People don’t usually associate onsen with Tokyo, but Asakusa, Ogikubo and Chofu districts all have onsen facilities. Sento baths are even more popular, as less space and resources are required, so most Tokyo districts will have a local sento bathhouse.
Ooedo Onsen Monogatari Odaiba Tokyo東京お台場 大江戸温泉物語Has COVID-19 measures
2-6-3 Aomi, Koto-ku, Tokyo, 135-0064
Telecom Center Station （Yurikamome）
2 minutes on foot
- Phone Number 03-5500-1126
- Address 2-6-3 Aomi, Koto-ku, Tokyo, 135-0064
7. Catch Early Winter Illuminations
Most of Tokyo’s famous winter illuminations kick off between mid-November and early December. In recent years, illumination events have become a quintessentially Japanese style of celebrating and appreciating their wealth of natural wonders. The winter events, ushering in the early Christmas spirit, may be the most iconic of all.
Tokyo Tower stands at the heart of the city, illuminated in a blazing red, contrasting with the icy colors on the trees to create one of Japan’s great postcard images. But elsewhere you can find dazzling lights illuminating entire streets, pink hues dressing up trees along riverbanks, or even choreographed light shows and fantasy-like scenes throughout the whole of Tokyo.
8. See the Chrysanthemums
Chrysanthemums are revered in Japan above all other flora and plantlife; so much so, that even the imperial throne is named after this autumnal flower. The sixteen-petal variety of chrysanthemum is said to evoke the rays of the sun - another underpinning component of Japanese culture - and its likeness can often be seen on cloth hangings at shrines and temple entranceways. It is the official symbol of the Meiji line of emperors.

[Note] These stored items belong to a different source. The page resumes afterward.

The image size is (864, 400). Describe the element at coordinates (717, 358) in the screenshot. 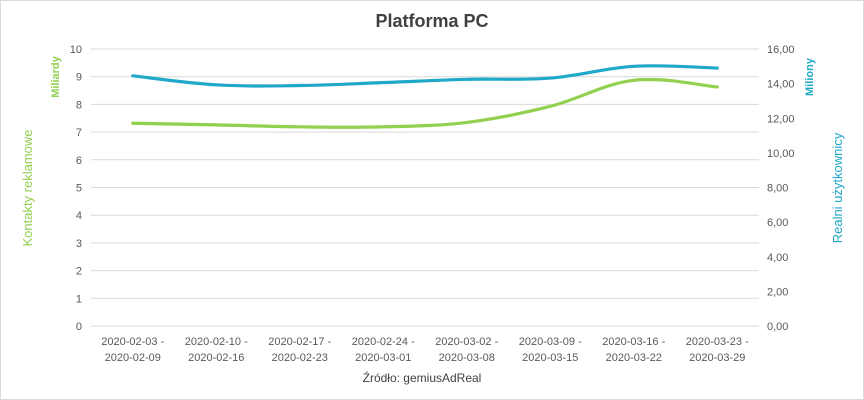

I see `x-tick-label: 2020-03-29` at that location.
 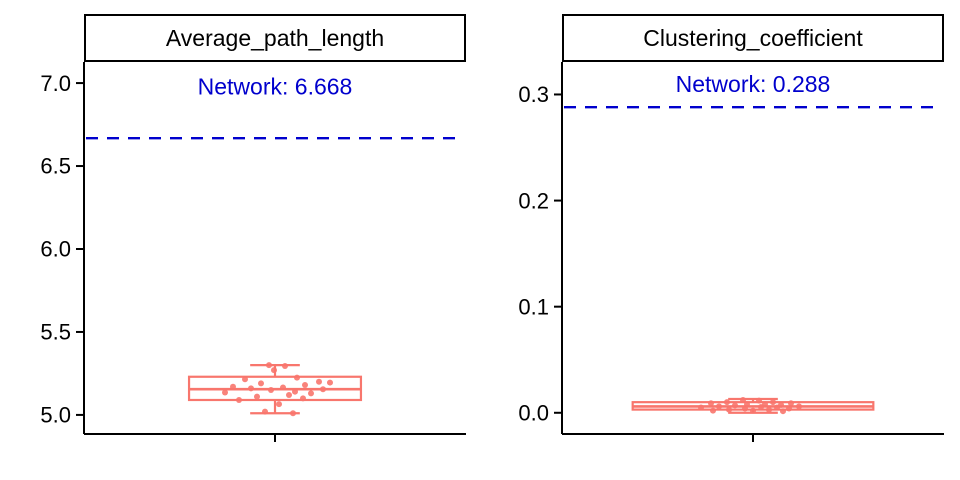 What do you see at coordinates (754, 84) in the screenshot?
I see `network-annotation: Network: 0.288` at bounding box center [754, 84].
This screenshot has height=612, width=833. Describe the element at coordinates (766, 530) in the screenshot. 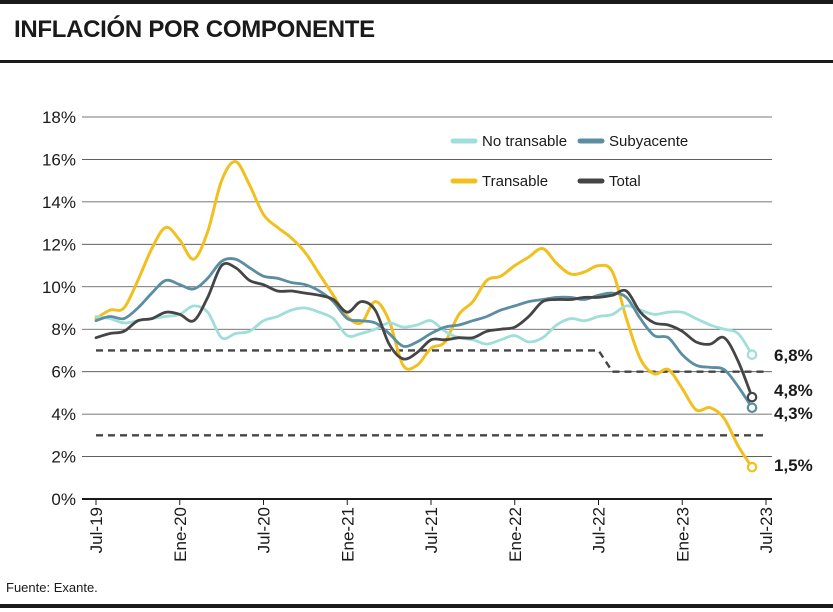

I see `x-tick-label: Jul-23` at that location.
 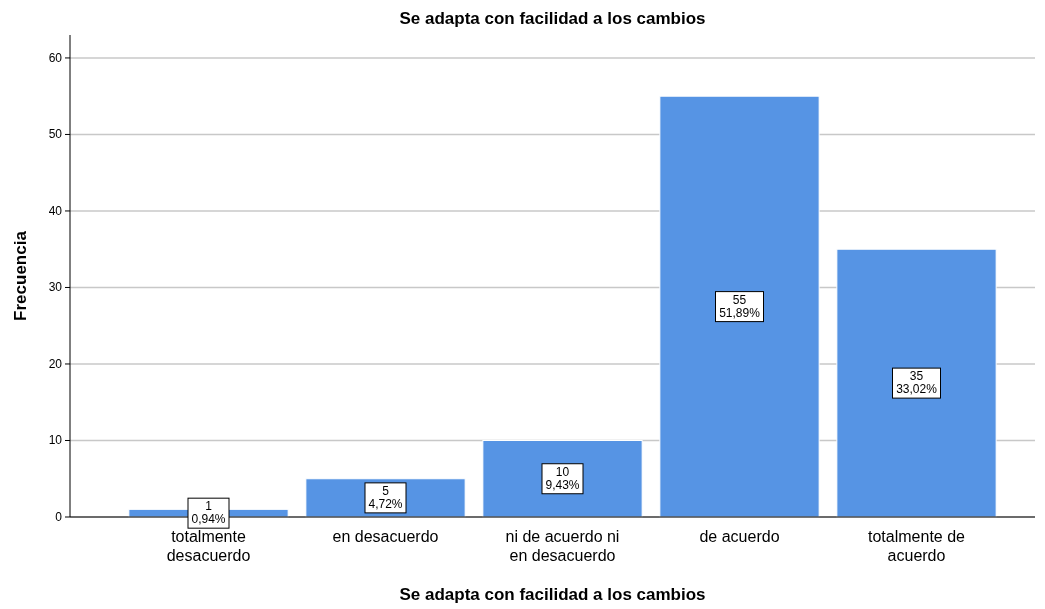 What do you see at coordinates (562, 546) in the screenshot?
I see `x-tick-label: ni de acuerdo ni en desacuerdo` at bounding box center [562, 546].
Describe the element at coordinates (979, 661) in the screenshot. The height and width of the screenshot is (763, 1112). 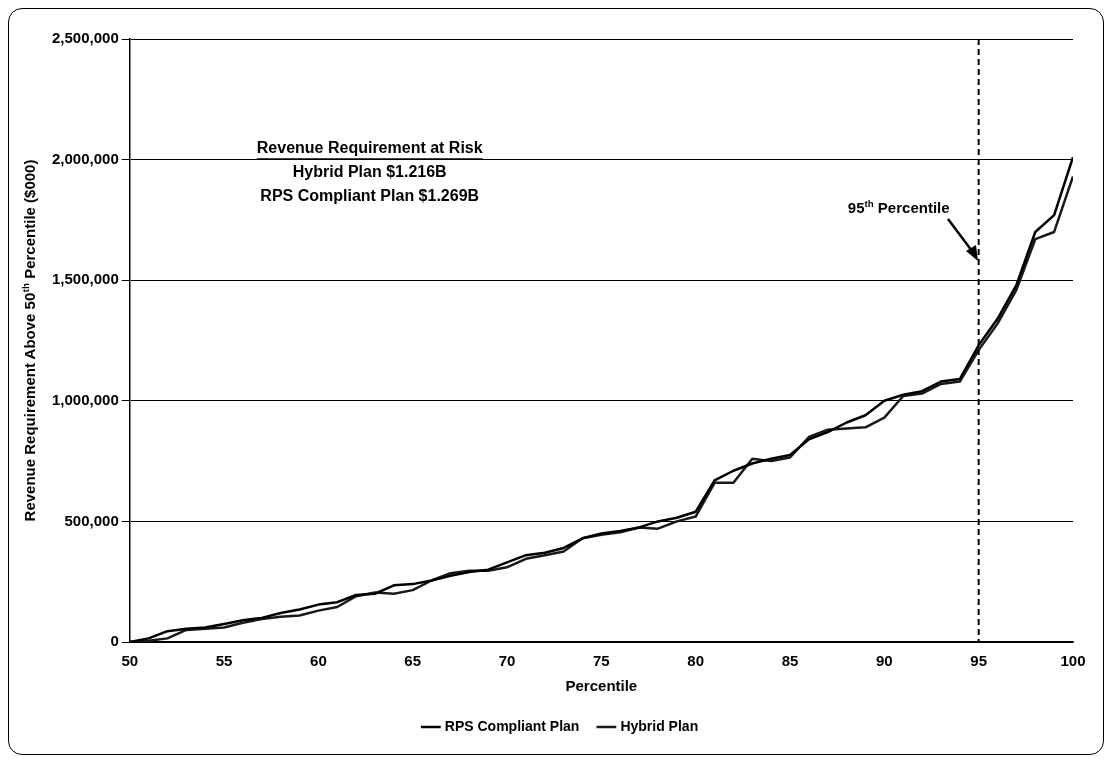
I see `x-tick-label: 95` at that location.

You can see this flower in all its splendor every November in Tokyo. Chrysanthemums were strategically planted in many of Tokyo’s public parks, daimyo gardens, and spiritual complexes because of their cultural significance. Festivals that celebrate them also take place across the capital every November.
9. Eat Autumn Sweets
Japan’s globally-renowned culinary expertise spills over into the craft of dessert making, and in autumn there’s a host of seasonal specialties. Kuri dorayaki fuses chestnuts with sweet bean paste inside sweet breads, which can be found in convenience stores. Momiji Manju, maple leaf-shaped buns, are also popular in fall, and come in boxes that make great take-home souvenirs. Kurumi Mochi, walnut rice cakes, are another November top-seller.
10. Day Trip to Nikko
If you’ve got a day to spare in Tokyo, there are numerous day trips and excursions accessible via the capital’s extensive rail network. Nikko, home to the resting place of Japan’s most venerated samurai, Tokugawa Ieyasu, is just 2 hours from Tokyo Station by train. Not only is Nikko a place of spiritual and cultural significance, but it’s also a land teeming with stunning natural reserves.
The misty hills that sweep across Nikko, and the rest of Tochigi Prefecture, are home to primeval forests filled with deciduous trees that shed their leaves in fall. The combination of shrines, temples and fiery autumnal colors make it the best Tokyo day trip in November.
*Prices and options mentioned are subject to change.
*Unless stated otherwise, all prices include tax.